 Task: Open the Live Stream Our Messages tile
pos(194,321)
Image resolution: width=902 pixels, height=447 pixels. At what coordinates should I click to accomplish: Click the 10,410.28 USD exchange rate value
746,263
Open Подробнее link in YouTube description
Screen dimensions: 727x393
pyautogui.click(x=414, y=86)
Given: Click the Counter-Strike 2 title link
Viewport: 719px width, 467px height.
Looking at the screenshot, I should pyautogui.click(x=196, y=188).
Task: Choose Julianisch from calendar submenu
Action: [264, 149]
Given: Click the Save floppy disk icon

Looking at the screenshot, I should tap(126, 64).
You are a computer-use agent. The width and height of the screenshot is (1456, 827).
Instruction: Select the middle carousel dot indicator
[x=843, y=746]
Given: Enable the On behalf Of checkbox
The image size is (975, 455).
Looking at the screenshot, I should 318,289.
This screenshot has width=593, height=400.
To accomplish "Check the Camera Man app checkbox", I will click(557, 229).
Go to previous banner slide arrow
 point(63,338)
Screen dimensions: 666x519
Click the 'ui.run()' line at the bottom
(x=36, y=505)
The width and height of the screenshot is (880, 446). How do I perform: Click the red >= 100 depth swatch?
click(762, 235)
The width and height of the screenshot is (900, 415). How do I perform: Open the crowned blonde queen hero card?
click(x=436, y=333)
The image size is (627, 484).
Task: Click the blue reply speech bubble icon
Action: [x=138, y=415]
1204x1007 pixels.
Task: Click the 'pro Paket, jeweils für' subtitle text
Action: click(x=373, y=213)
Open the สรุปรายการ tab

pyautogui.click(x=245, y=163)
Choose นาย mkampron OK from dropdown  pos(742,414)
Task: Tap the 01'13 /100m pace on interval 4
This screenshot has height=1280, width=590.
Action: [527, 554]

§ WHAT NEEDS TO BE DONE
Reproduce every one of the entries above word for word, keeping each line as it stands.

§ SOLUTION TO THE PROBLEM
 Task: Open the Live Stream Our Messages tile
pos(194,321)
Image resolution: width=902 pixels, height=447 pixels. At what coordinates should I click to accomplish: Click the 10,410.28 USD exchange rate value
746,263
Open Подробнее link in YouTube description
Screen dimensions: 727x393
pyautogui.click(x=414, y=86)
Given: Click the Counter-Strike 2 title link
Viewport: 719px width, 467px height.
Looking at the screenshot, I should pyautogui.click(x=196, y=188).
Task: Choose Julianisch from calendar submenu
Action: [264, 149]
Given: Click the Save floppy disk icon

Looking at the screenshot, I should tap(126, 64).
You are a computer-use agent. The width and height of the screenshot is (1456, 827).
Instruction: Select the middle carousel dot indicator
[x=843, y=746]
Given: Enable the On behalf Of checkbox
The image size is (975, 455).
Looking at the screenshot, I should 318,289.
This screenshot has width=593, height=400.
To accomplish "Check the Camera Man app checkbox", I will click(557, 229).
Go to previous banner slide arrow
 point(63,338)
Screen dimensions: 666x519
Click the 'ui.run()' line at the bottom
(x=36, y=505)
The width and height of the screenshot is (880, 446). How do I perform: Click the red >= 100 depth swatch?
click(762, 235)
The width and height of the screenshot is (900, 415). How do I perform: Open the crowned blonde queen hero card?
click(x=436, y=333)
The image size is (627, 484).
Task: Click the blue reply speech bubble icon
Action: [x=138, y=415]
1204x1007 pixels.
Task: Click the 'pro Paket, jeweils für' subtitle text
Action: click(x=373, y=213)
Open the สรุปรายการ tab

pyautogui.click(x=245, y=163)
Choose นาย mkampron OK from dropdown  pos(742,414)
Task: Tap the 01'13 /100m pace on interval 4
This screenshot has height=1280, width=590.
Action: [527, 554]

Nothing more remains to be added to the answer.